Tesco already had to pay hefty fines in 2014 in order to avoid prosecution for profit overstatement, so its reputation is already suffering. Now that the deal has made headlines and private shareholders have voiced their concerns, the deal could well serve to damage the supermarket’s reputation further, especially if it turns out to be less successful than Tesco hopes.

Further Takeovers

It is worth noting, however, that Tesco is not alone in seeking to make deals to stimulate their own growth, with Sainsbury’s also looking to forge a deal with the corner shop chain Nisa. This shows a huge shift in supermarket behaviour, with aggressive takeovers seemingly becoming common.

If the Nisa deal goes through, it could well set a benchmark for other supermarkets to follow suit and seek to buy out even more smaller businesses. This would shrink the supply chain further and could result in supermarket dominance in the near future.

Greater Regulation

Should Tesco’s deal prove to be harmful to the consumer and shareholders, there will no doubt be a call for greater regulation and audits for large companies in the future.

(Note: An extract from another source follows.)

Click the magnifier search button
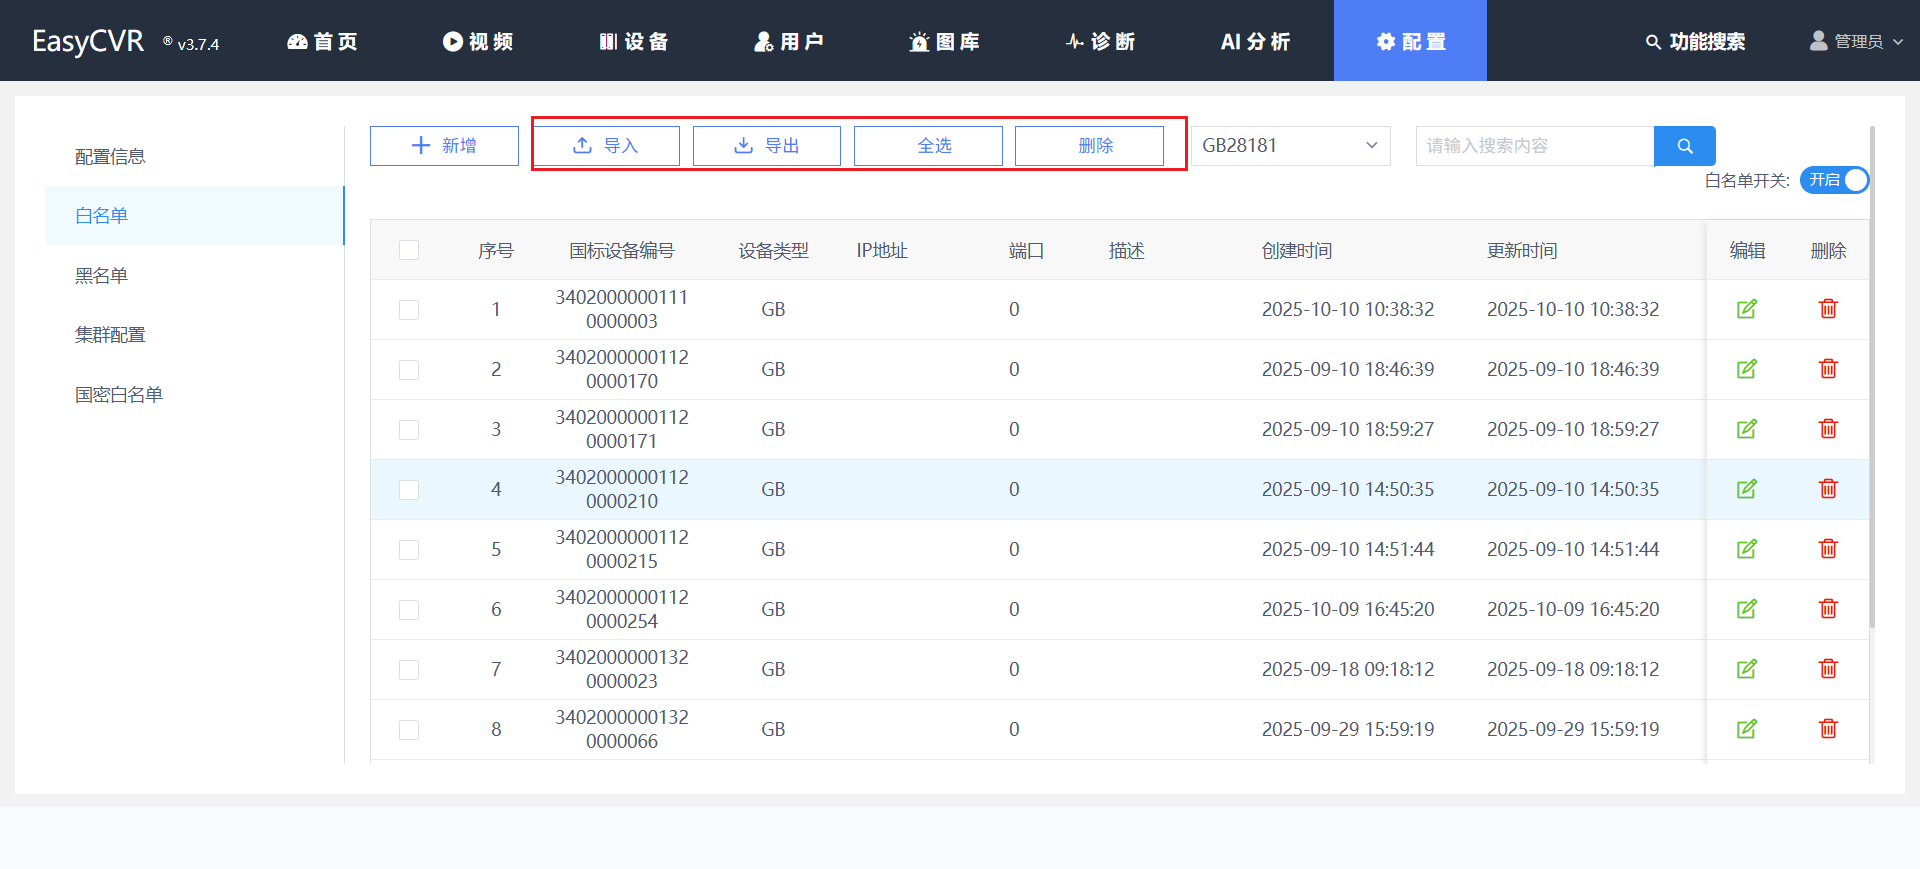Image resolution: width=1920 pixels, height=869 pixels. point(1684,146)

With supermarkets now playing an aggressive game, the backlash could be equally aggressive against them.

That being said, the future is still uncertain, and the deal could also work well for the supermarkets, stimulating growth and potentially instigating even more deals further down the line.

The impacts of the Tesco-Booker deal are yet to be fully felt, but there are certainly groups who are dissatisfied. As time goes on, more supermarket deals may well materialise, although this could prove damaging to them if they are seen to choke out smaller competition.